** Exercise directions **
The lines from the one containing "[Facebook] (212, 1860)" through the end of the entries are what to output; reproduce them exactly and add nothing.

[Stored records]
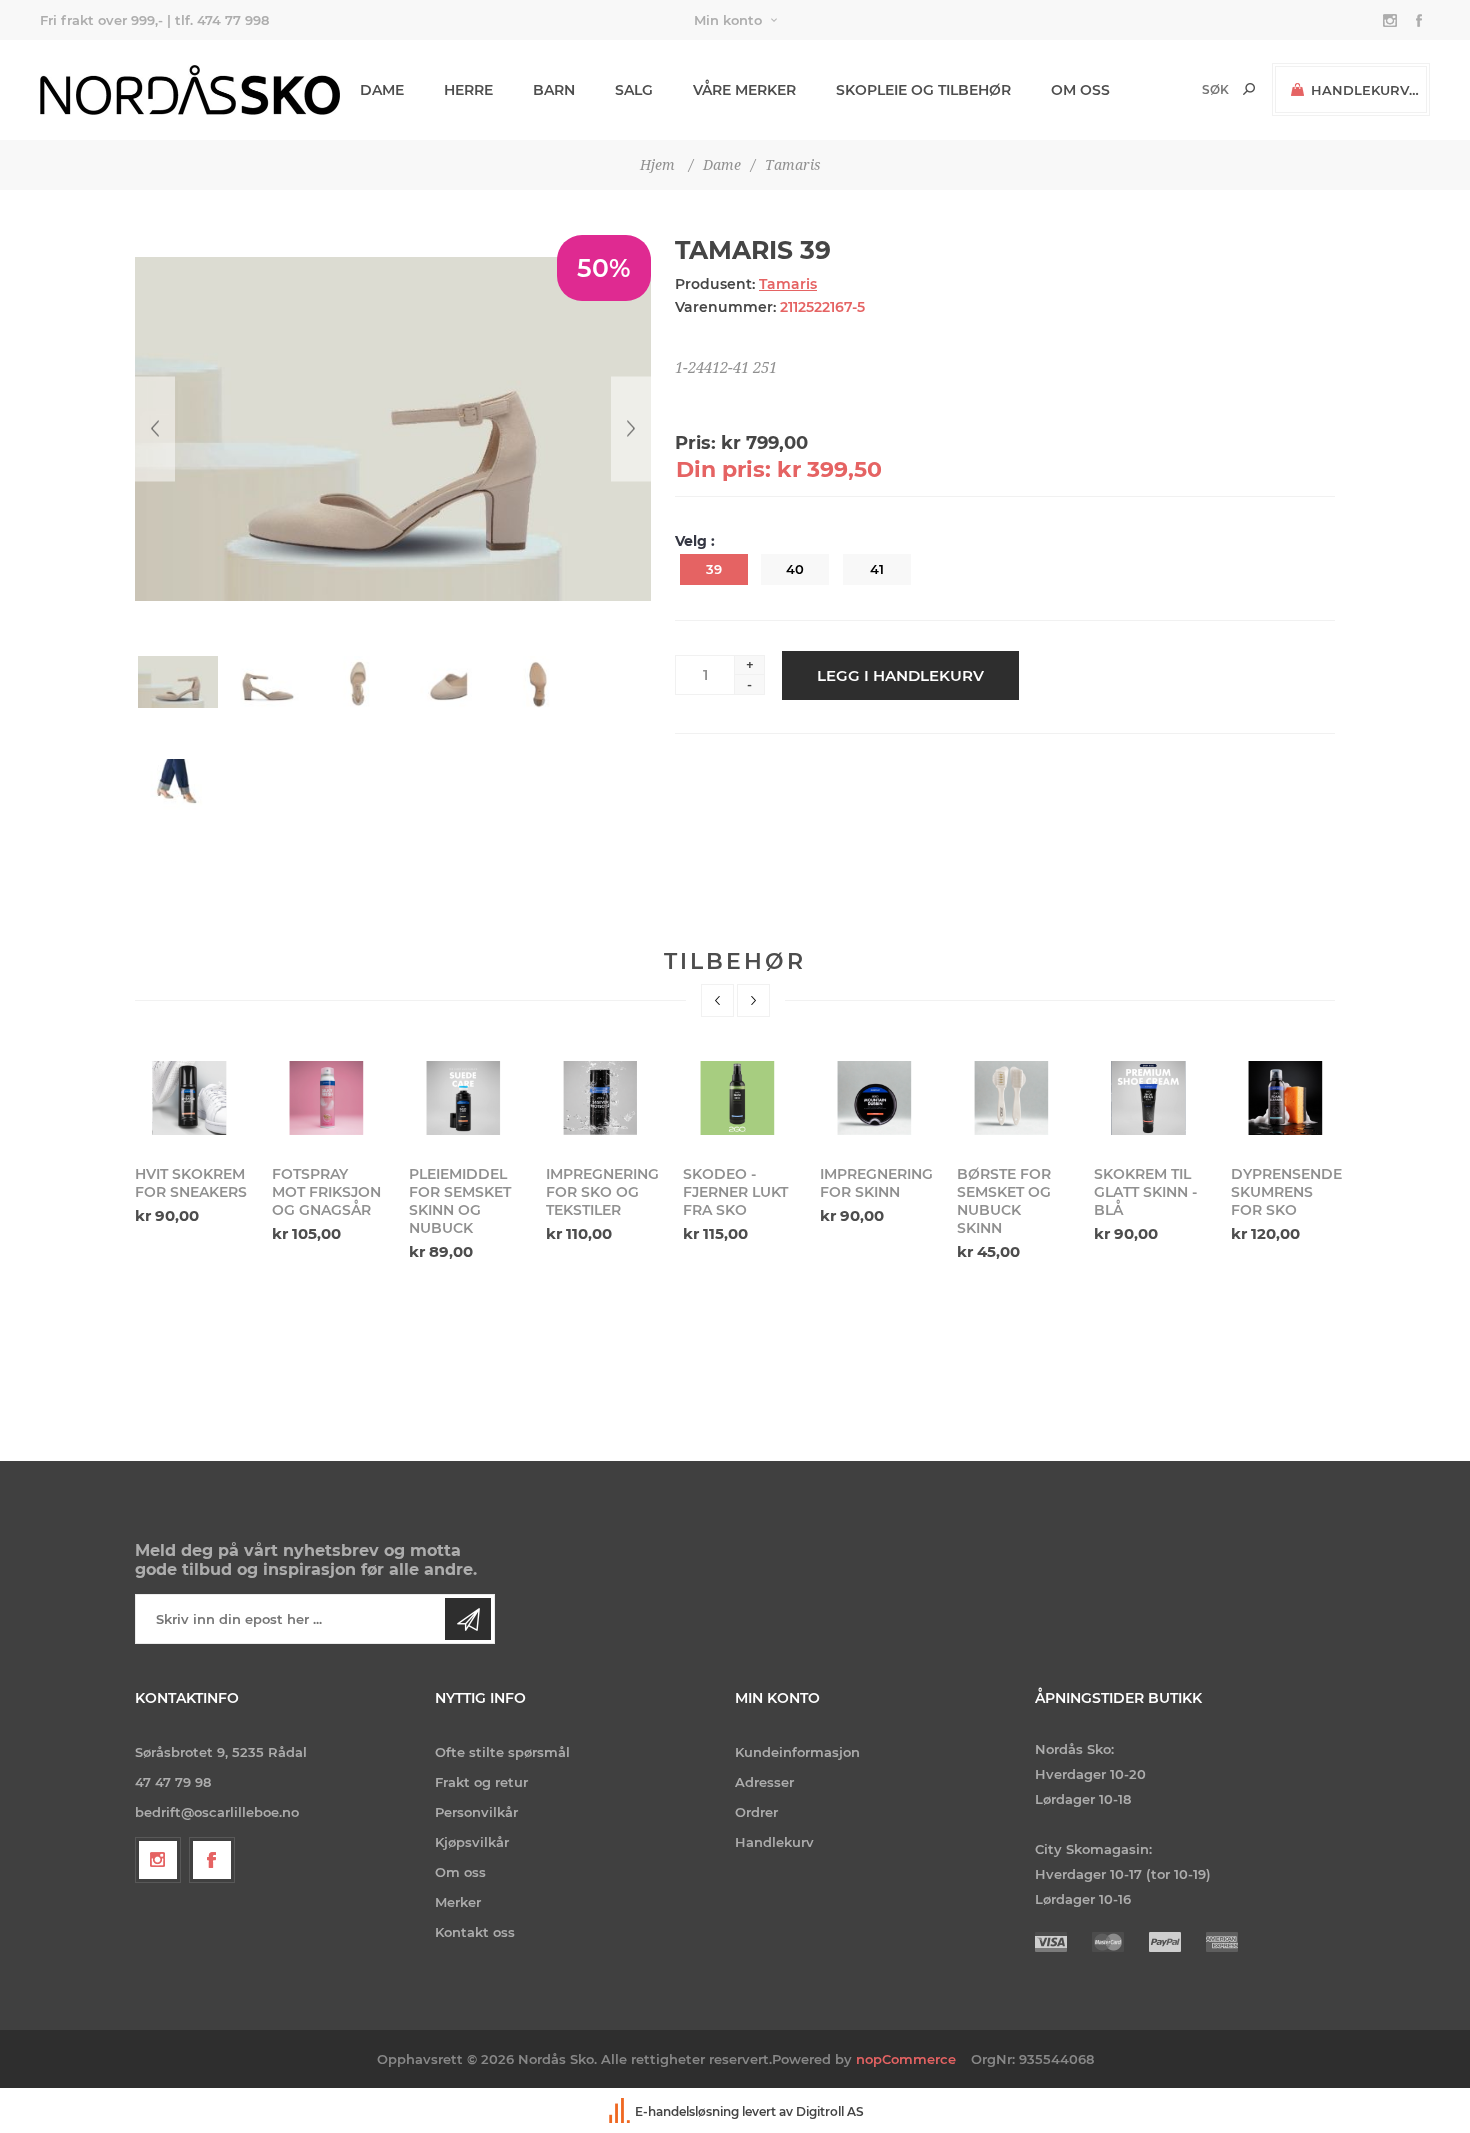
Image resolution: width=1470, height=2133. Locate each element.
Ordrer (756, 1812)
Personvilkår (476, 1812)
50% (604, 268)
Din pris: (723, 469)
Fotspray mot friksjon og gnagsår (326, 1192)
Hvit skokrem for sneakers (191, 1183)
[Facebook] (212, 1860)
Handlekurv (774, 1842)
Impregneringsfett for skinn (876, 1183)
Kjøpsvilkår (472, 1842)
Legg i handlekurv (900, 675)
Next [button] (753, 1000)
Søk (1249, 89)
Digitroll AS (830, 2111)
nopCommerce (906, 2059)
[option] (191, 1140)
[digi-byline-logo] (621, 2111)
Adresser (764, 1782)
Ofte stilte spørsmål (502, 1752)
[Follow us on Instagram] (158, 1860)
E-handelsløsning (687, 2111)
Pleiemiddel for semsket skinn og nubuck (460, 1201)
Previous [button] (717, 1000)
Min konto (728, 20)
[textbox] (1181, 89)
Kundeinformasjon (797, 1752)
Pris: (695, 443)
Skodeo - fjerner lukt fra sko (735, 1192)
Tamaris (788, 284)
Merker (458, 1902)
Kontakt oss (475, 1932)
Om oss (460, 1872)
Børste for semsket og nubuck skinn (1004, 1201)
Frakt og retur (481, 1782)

** Answer to this problem **
[Facebook] (212, 1860)
Handlekurv (774, 1842)
Impregneringsfett for skinn (876, 1183)
Kjøpsvilkår (472, 1842)
Legg i handlekurv (900, 675)
Next [button] (753, 1000)
Søk (1249, 89)
Digitroll AS (830, 2111)
nopCommerce (906, 2059)
[option] (191, 1140)
[digi-byline-logo] (621, 2111)
Adresser (764, 1782)
Ofte stilte spørsmål (502, 1752)
[Follow us on Instagram] (158, 1860)
E-handelsløsning (687, 2111)
Pleiemiddel for semsket skinn og nubuck (460, 1201)
Previous [button] (717, 1000)
Min konto (728, 20)
[textbox] (1181, 89)
Kundeinformasjon (797, 1752)
Pris: (695, 443)
Skodeo - fjerner lukt fra sko (735, 1192)
Tamaris (788, 284)
Merker (458, 1902)
Kontakt oss (475, 1932)
Om oss (460, 1872)
Børste for semsket og nubuck skinn (1004, 1201)
Frakt og retur (481, 1782)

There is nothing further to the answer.